Then log(Odds) makes everything nice and symmetric and gives you any values from -infinity to +infinity. Log(3 to 1) = 1.1. Log(1 to 3) = -1.1.
Some algebra ... and the logit function:
p(y) = exp(A + Bx) / (exp(A + Bx) + 1)
...
p(y) / (1 - p(y)) = exp(A + Bx)
Odds(y) = exp(A + Bx)
log(Odds(y)) = A + Bx <-- the logit function: log(p / (1-p))
If we convert the probabilities of getting a ticket to the log of the odds of getting a ticket, we're back to a line:
```{r}
# add log odds values to our plot data
plotData$ticketLogOdds = log(plotData$ticket / (1 - plotData$ticket))
# plot the log ods of getting a ticket ~ mphpct
plot(plotData$mphpct, plotData$ticketLogOdds, type="l", col="red", ylab="log(odds of getting a picket)", xlab="mphpct")
```
Generalized Linear Model (GLM): link function(y) = A + Bx. In logistic regression, the link function is log(p/(1-p)), or log(Odds).

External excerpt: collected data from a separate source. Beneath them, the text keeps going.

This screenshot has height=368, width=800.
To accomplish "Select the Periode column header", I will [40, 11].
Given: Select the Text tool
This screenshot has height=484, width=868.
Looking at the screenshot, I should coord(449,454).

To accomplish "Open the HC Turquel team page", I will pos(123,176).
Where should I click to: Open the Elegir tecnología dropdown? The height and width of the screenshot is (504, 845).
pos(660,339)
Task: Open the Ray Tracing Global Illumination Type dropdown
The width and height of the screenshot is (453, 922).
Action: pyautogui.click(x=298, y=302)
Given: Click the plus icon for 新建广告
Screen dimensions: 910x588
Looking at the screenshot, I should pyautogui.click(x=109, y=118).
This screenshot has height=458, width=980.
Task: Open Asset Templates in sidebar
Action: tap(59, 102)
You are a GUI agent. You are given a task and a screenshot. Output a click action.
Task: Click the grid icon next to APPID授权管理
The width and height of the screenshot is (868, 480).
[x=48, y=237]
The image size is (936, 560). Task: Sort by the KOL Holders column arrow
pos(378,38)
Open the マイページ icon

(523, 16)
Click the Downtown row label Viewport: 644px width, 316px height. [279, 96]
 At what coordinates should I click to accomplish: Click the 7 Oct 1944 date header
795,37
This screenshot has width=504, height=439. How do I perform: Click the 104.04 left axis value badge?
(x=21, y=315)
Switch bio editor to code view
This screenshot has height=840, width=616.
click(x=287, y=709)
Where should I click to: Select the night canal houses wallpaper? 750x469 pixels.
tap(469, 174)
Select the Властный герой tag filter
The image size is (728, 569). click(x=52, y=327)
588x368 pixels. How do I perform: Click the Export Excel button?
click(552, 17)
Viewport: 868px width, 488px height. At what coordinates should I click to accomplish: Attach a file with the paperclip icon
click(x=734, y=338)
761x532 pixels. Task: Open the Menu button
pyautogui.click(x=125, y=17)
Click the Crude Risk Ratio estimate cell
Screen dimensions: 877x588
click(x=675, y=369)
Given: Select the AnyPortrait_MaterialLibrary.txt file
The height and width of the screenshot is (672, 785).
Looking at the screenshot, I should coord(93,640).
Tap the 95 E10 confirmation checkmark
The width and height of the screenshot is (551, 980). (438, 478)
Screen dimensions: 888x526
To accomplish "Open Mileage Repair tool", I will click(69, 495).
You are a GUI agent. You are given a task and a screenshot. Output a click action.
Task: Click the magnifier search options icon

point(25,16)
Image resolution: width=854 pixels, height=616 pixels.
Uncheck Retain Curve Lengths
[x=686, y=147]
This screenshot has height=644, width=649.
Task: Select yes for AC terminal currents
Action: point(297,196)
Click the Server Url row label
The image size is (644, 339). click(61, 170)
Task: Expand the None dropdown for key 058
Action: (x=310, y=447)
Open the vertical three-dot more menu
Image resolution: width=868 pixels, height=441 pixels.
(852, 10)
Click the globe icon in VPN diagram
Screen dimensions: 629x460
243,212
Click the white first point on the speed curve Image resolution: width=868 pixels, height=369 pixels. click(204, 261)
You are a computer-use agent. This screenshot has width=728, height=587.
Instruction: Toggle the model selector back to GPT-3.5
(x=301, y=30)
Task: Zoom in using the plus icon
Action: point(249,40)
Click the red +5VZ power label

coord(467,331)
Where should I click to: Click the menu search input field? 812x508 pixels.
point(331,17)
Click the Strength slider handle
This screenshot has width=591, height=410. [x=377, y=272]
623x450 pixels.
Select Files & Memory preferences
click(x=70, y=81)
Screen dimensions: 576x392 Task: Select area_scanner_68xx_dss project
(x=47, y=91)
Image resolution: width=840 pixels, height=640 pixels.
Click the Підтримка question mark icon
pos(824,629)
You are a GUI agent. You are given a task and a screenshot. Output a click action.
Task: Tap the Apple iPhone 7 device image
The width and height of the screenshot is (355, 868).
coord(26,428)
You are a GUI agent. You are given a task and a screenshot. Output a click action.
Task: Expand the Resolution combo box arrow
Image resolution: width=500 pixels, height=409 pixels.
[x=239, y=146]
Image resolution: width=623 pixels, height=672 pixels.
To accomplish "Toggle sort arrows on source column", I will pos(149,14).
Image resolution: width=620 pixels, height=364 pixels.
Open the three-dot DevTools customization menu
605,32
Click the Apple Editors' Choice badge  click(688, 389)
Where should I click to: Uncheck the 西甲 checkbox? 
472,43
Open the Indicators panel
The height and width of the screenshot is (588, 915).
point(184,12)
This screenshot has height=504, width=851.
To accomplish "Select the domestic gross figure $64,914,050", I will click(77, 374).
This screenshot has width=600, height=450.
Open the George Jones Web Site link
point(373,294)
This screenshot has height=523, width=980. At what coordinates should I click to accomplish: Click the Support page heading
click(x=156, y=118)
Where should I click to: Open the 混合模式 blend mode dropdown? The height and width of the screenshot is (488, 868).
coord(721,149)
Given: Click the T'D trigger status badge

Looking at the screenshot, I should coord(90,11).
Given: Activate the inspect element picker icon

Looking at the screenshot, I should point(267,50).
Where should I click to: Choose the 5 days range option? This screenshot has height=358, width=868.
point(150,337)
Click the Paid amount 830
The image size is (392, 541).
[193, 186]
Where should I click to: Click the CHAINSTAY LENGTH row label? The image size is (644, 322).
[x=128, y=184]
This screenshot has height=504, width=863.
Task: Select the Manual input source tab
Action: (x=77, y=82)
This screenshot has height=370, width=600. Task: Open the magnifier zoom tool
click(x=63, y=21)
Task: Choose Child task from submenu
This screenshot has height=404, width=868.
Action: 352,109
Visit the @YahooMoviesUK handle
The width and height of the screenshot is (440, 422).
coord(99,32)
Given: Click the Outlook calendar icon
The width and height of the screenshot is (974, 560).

## Analyzing the data ... finally
Manually calculating the probability and odds of getting a ticket, or not.
```{r}
data %>%
group_by(ticket) %>%
summarise(freq=n(),prob=(n()/nrow(.)),odds=prob/(1-prob), logodds=log(odds)) %>%
round(., 4)
```
## The Null Model: the worst model
```{r}
m.null <- glm(ticket ~ 1, data=data, family='binomial')
summary(m.null)
```
Exponent of the coefficient
```{r}
exp(coef(m.null))
```
## A more interestingx model: ticket ~ mphpct
```{r}
m.mphpct <- glm(ticket ~ mphpct, data=data, family='binomial')
summary(m.mphpct)
```
This is a better model. Residual deviance is reduced to 135.85. AIC is reduced to 139.85.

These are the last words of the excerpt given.